# [Supplied material]
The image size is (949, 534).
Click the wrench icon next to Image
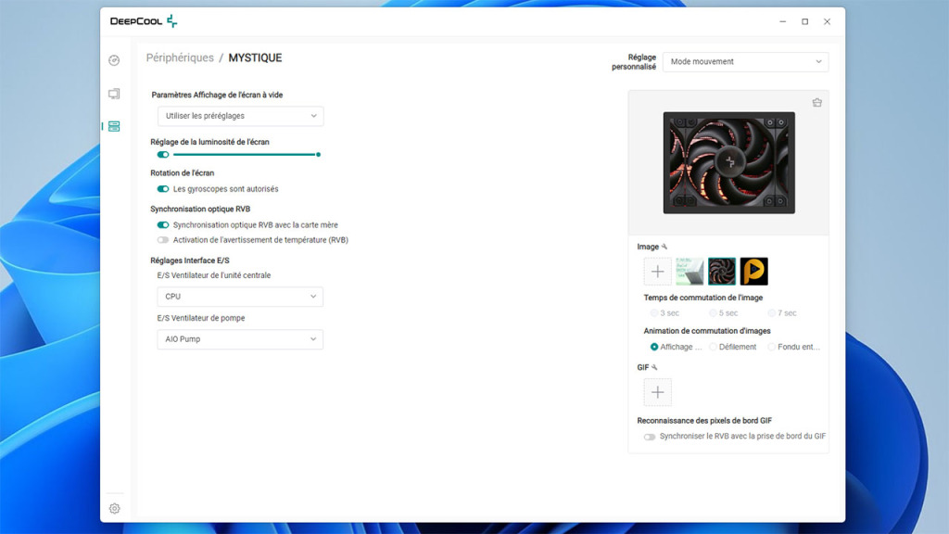664,247
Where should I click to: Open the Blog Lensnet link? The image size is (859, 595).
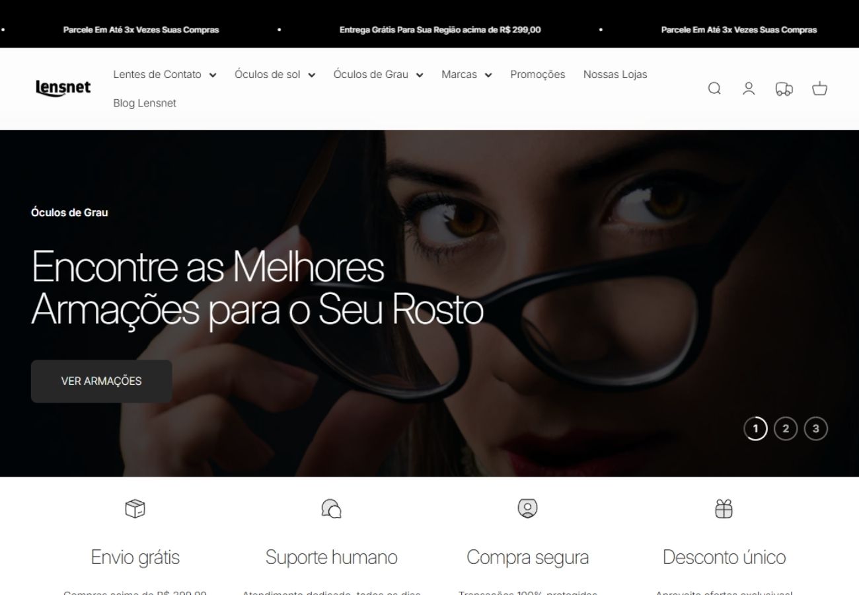click(x=145, y=103)
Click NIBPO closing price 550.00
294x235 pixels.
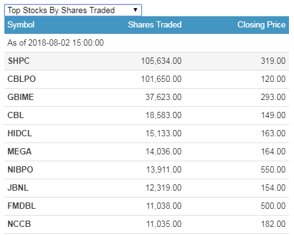(x=273, y=169)
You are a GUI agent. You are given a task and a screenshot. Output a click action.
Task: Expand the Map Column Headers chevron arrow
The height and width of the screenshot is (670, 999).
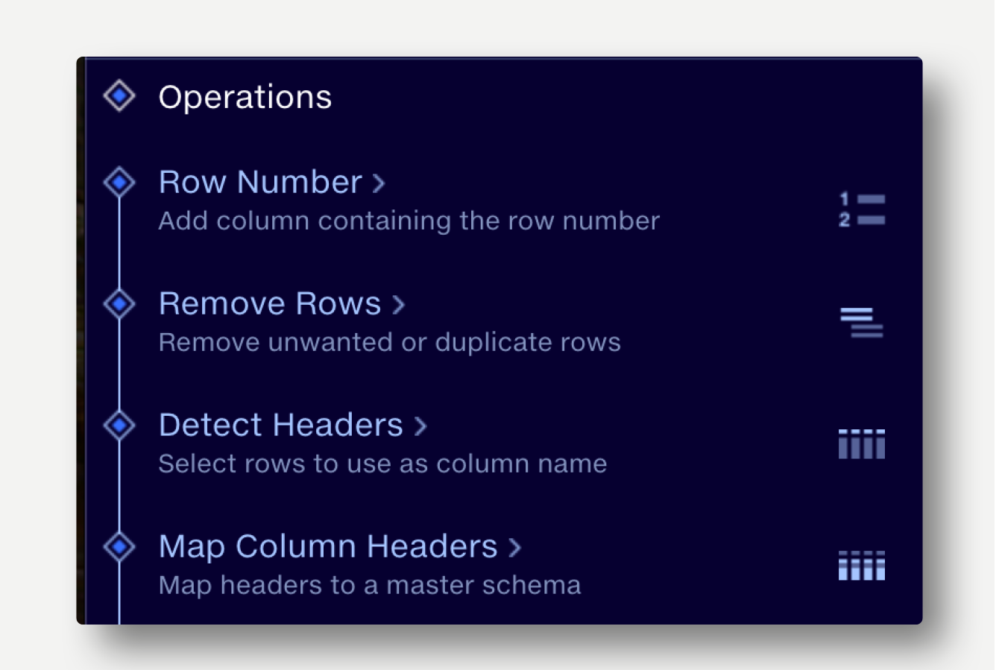[x=514, y=548]
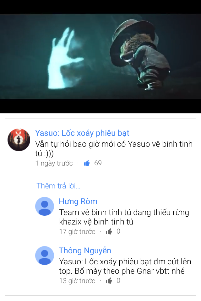Click the 13 giờ trước timestamp

77,281
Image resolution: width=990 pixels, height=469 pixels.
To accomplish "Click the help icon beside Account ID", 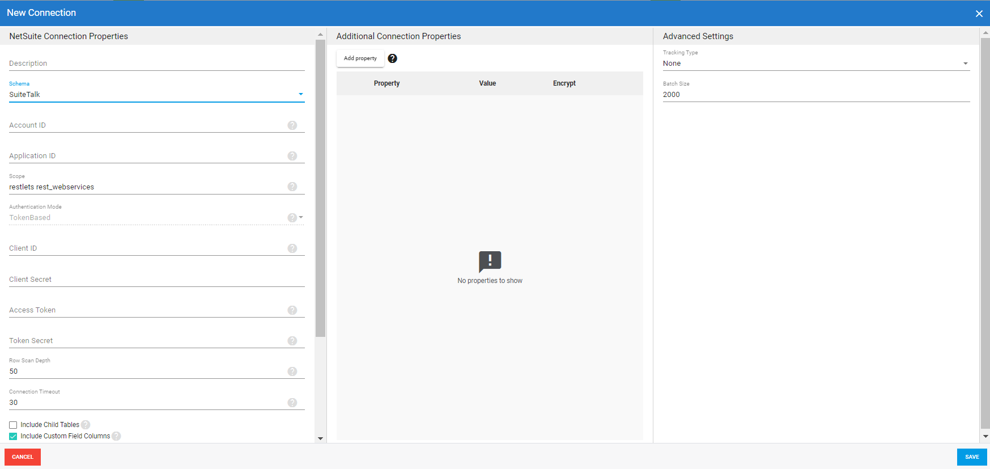I will pyautogui.click(x=292, y=125).
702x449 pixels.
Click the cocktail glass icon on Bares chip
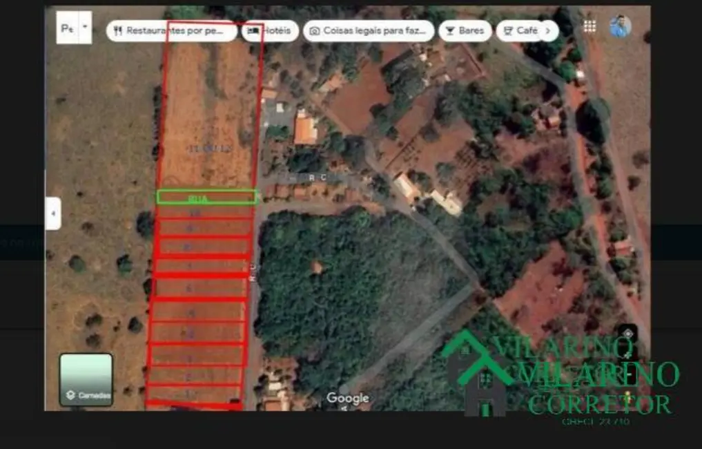pos(450,30)
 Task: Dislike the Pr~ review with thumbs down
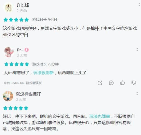[x=134, y=83]
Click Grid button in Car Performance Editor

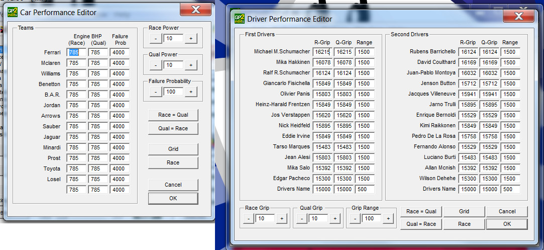pos(173,149)
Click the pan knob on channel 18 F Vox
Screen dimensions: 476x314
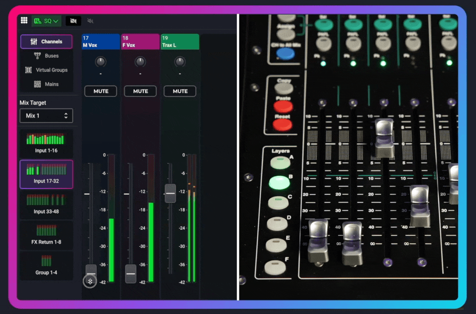point(140,61)
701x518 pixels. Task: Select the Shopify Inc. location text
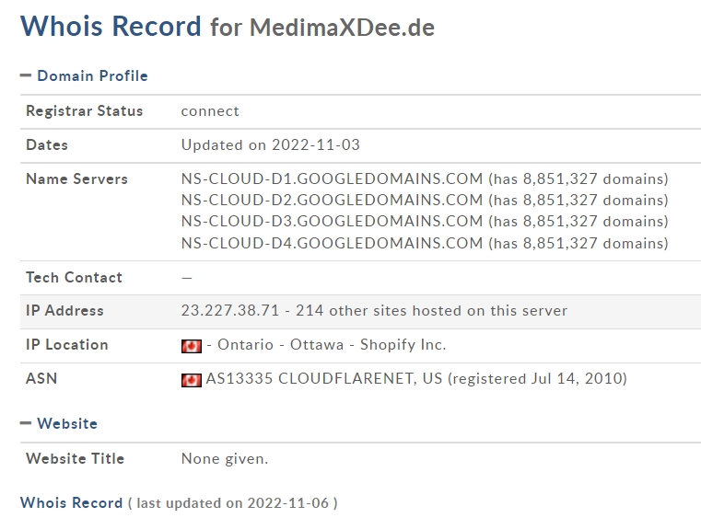click(x=403, y=345)
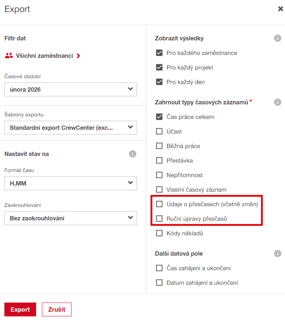
Task: Click the info icon beside Další datová pole
Action: [278, 253]
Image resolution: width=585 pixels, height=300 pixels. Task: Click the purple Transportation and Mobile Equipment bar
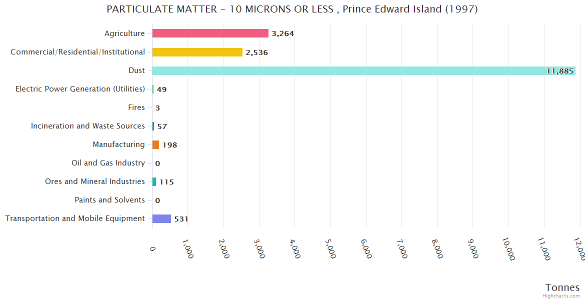point(162,219)
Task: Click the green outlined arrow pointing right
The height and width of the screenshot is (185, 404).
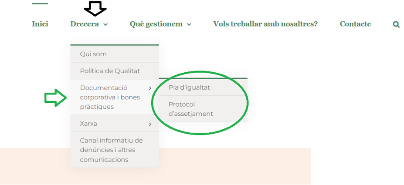Action: tap(56, 98)
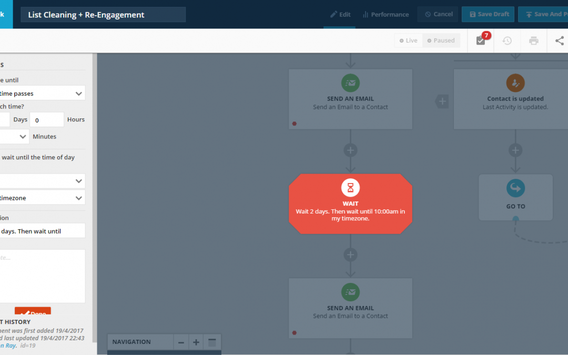Select the red WAIT hourglass element
This screenshot has width=568, height=355.
click(350, 187)
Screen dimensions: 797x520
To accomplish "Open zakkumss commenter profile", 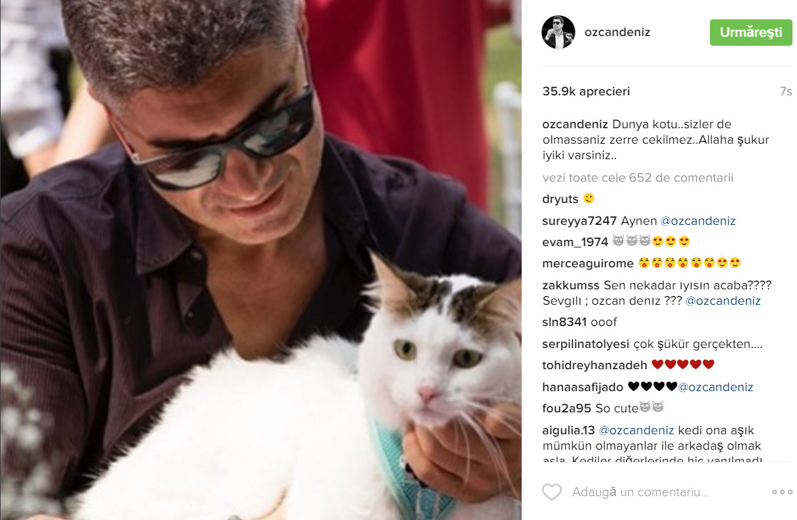I will 571,285.
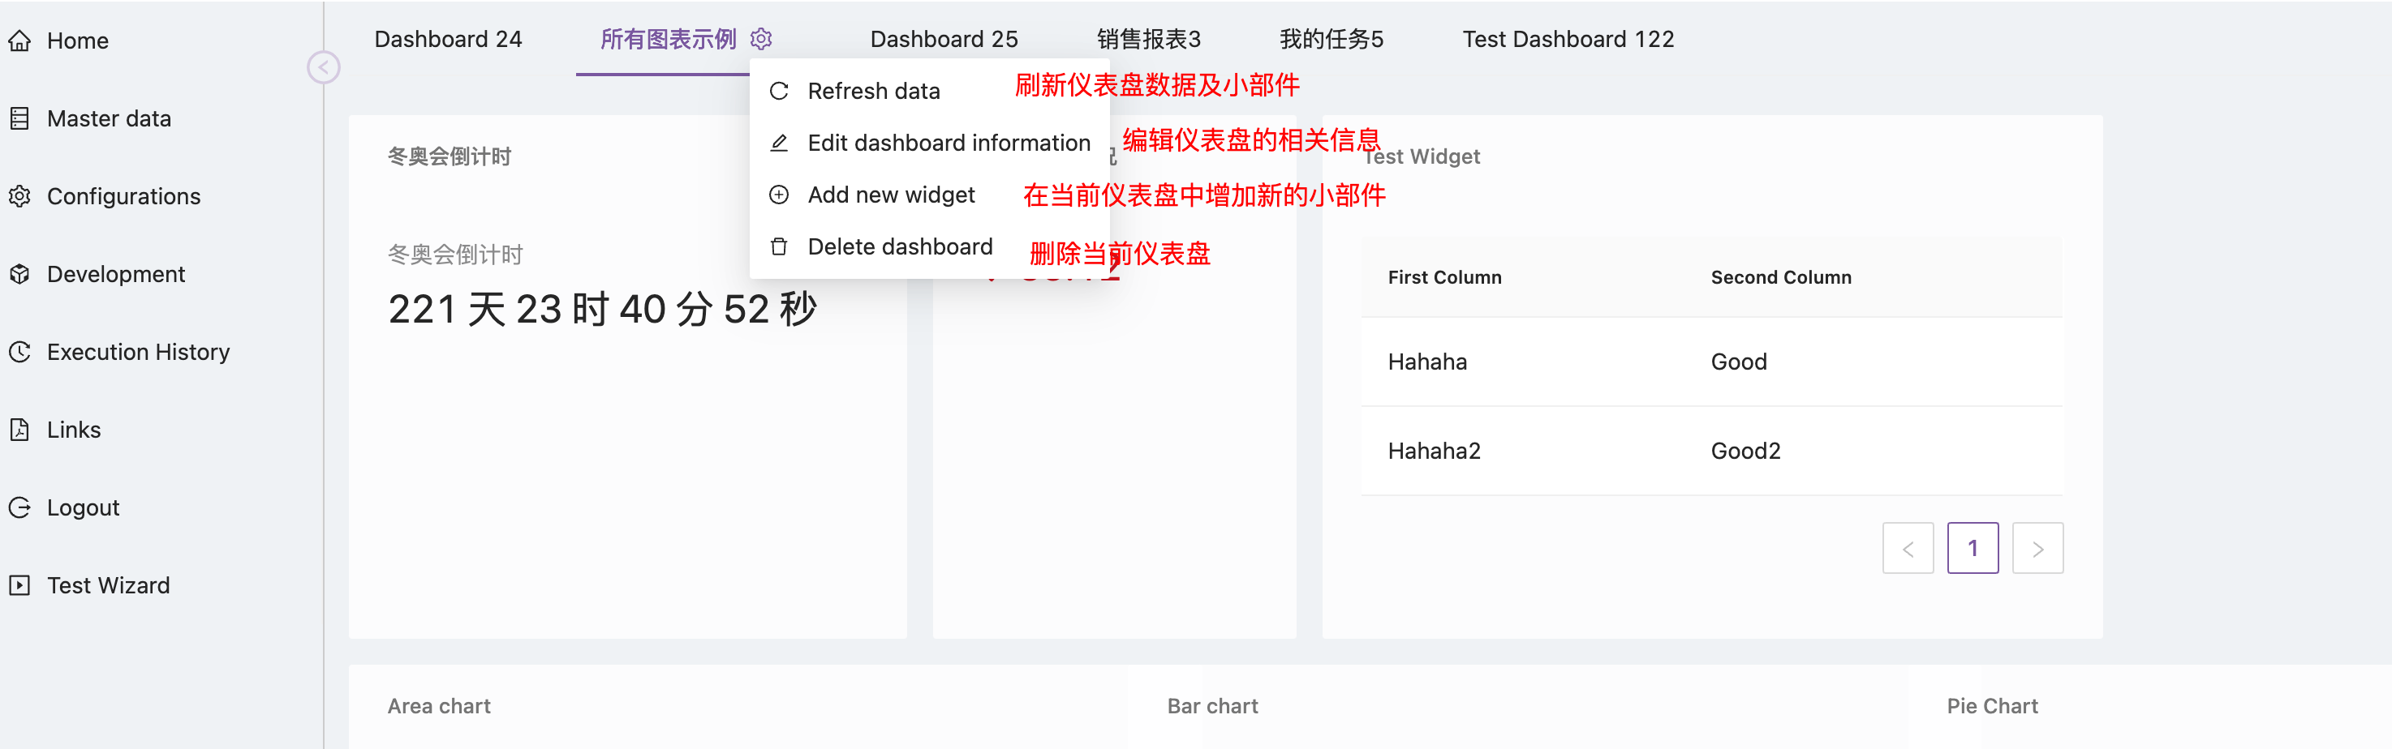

# [Problem to solve]
Quote the records above exactly, from the line that contains "Click the pan knob on channel 18 F Vox" through the line that contains "point(162,219)", and leave the pictures out of your answer.

# [Result of the task]
Click the pan knob on channel 18 F Vox
Screen dimensions: 476x314
point(140,61)
701x518 pixels. Task: Select the Shopify Inc. location text
click(x=403, y=345)
Task: Click the info icon beside Další datová pole
Action: [278, 253]
Image resolution: width=585 pixels, height=300 pixels. Task: Click the purple Transportation and Mobile Equipment bar
point(162,219)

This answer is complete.